→ **EXERCISE TASKS**
a. Reproduce the part of the forum post about the GM potato study between "One of the interesting" and "and the world.", inclusive.
b. In the forum post about the GM potato study, which journal published Pustzai's study on rats fed genetically modified potatoes?
c. Resume the forum post about the GM potato study, writing on from its last sentence.
== EXTRACT ==
Postby Nostradamus » 30 Apr 2010, 20:38

One of the interesting early tests of modified foods was done in Europe with GM potatoes. The potatoes were fed to rats. The rats came down with all sorts of nasty lesions and problems. That looked like a pretty good test and was splashed all over the news in Europe and the world.

There is a simple problem here.

Pustzai first came to prominence after he published a study in The Lancet claiming that rats who were fed genetically modified potatoes experienced immune system changes. The Lancet published the study over the objections of its own referees assigned to conduct a peer review of Pustzai’s research. A number of those referees, who are usually semi-anonymous, went public with their objections to the Lancet’s publication. Professor John Pickett, for example, who refereed Pustzai’s paper for The Lancet, told the BBC,

Since I understand that a number of us were very, very critical of the work and yet the journal is going to go ahead and publish this information with its conclusions, then we have decided to speak out.
===
== SOURCE DATA ==
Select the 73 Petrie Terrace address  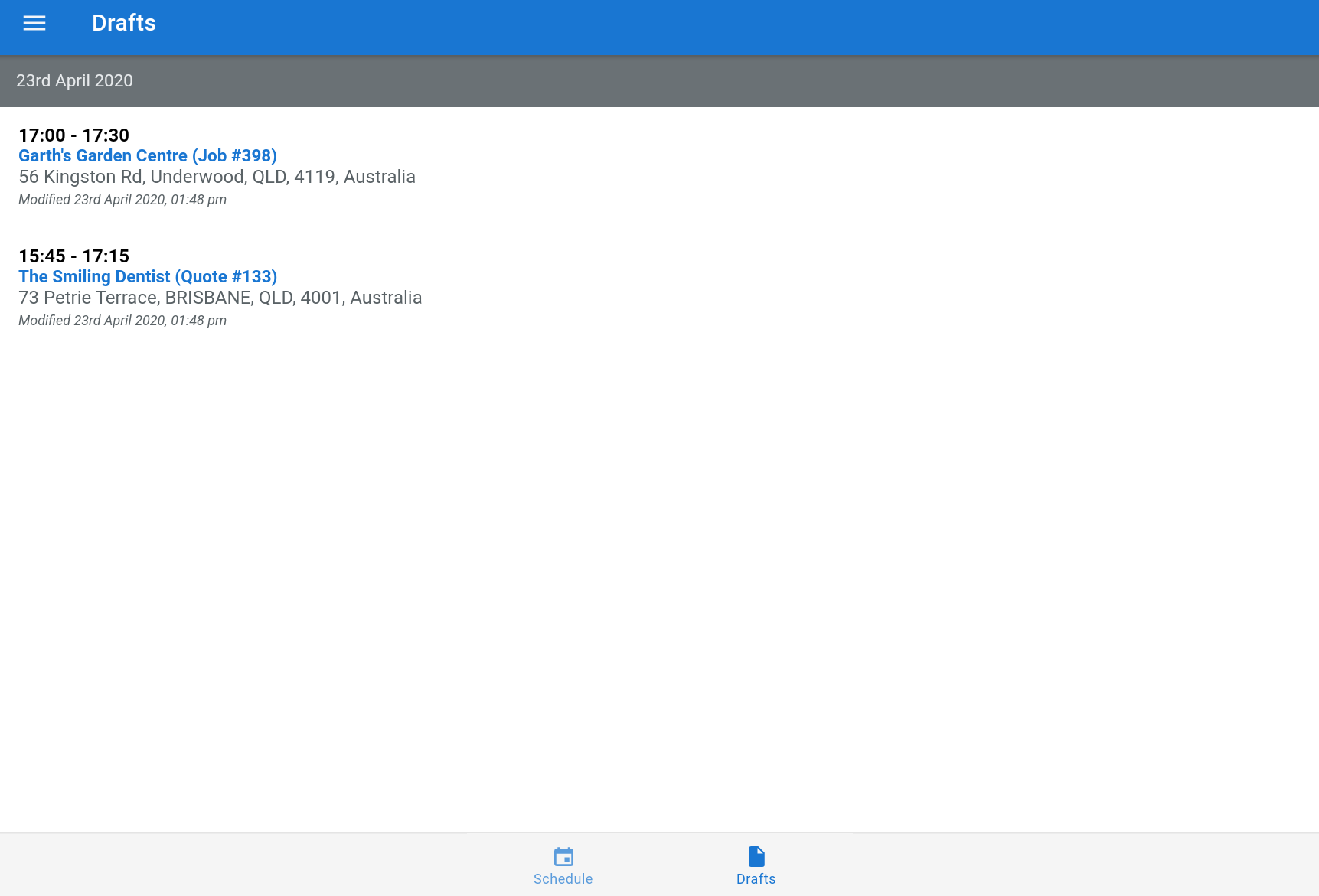click(220, 298)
===
→ **RESPONSES TO THE EXERCISE**
a.
One of the interesting early tests of modified foods was done in Europe with GM potatoes. The potatoes were fed to rats. The rats came down with all sorts of nasty lesions and problems. That looked like a pretty good test and was splashed all over the news in Europe and the world.

b. The Lancet.

c.
If this work had been part of a student’s study, then the student would have failed whatever examination he was contributing the work for.

An independent group of six toxicologists appointed by the UK’s Royal Society concluded that Pusztai’s research was fundamentally flawed. Its report said,

We found no convincing evidence of adverse affects from GM potatoes.

Where the data seemed to show slight differences between rats fed predominantly on GM and on non-GM potatoes, the difference were uninterpretable because of the technical limitations of the experiment and the incorrect use of statistical tests.

Too often, the media’s depiction of scientific controversies is like this Wired News article — a one-sided fairy tale that leaves out key information that the reader needs to evaluate the claims being made.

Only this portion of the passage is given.